GENE EDITING AND MOLECULAR THERAPY: P.285Effective gene editing of the human DYSF founder mutation c.1624delG in patient-derived cells and generation of analogous "humanized" mouse models for in vivo treatment

Abstract

Dysferlinopathy, also known as limb-girdle muscular dystrophy type 2B (LGMD2B), is caused by mutations in DYSF. It is one of the most frequent of > 40 untreatable muscular dystrophies leading to progressive muscle degeneration and wheel-chair-dependency.
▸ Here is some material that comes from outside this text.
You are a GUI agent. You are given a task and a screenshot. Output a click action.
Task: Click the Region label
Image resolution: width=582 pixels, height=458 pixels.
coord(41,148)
We generated hiPSC from two patients carrying a founder frameshift mutation (c.1624delG) in DYSF exon 44 that results in a complete absence of dysferlin protein and developed various gene editing approaches to repair this mutation using CRISPR/Cas9. First, using mutation-specific sgRNAs in combination with the enhanced specificity Cas9 variant eSpCas9(1.1), we were able to restore the mutant sequence to its wild-type form via homology directed repair without introducing any silent mutations in the repair template. Second, we used Cas9-induced NHEJ, in particular the indel signature bias of specific sgRNAs, to restore the DYSF reading frame in patient-derived cells with a high efficiency. We could readily demonstrate rescue of the re-framed dysferlin protein by western blot after editing. In parallel, we generated two related transgenic mouse lines, one with the murine Dysf exon 44 exchanged for the human wild-type DYSF exon 44 and the other containing the human c.1624delG founder mutation within the human DYSF exon 44. The latter lacks dysferlin protein and recapitulates the progressive muscular dystrophy phenotype seen in LGMD2B patients. Using these models, we are assessing ways to re-create in vivo our DYSF editing approaches directly on the human sequence, utilizing genetic tools that can be applied to patient cells.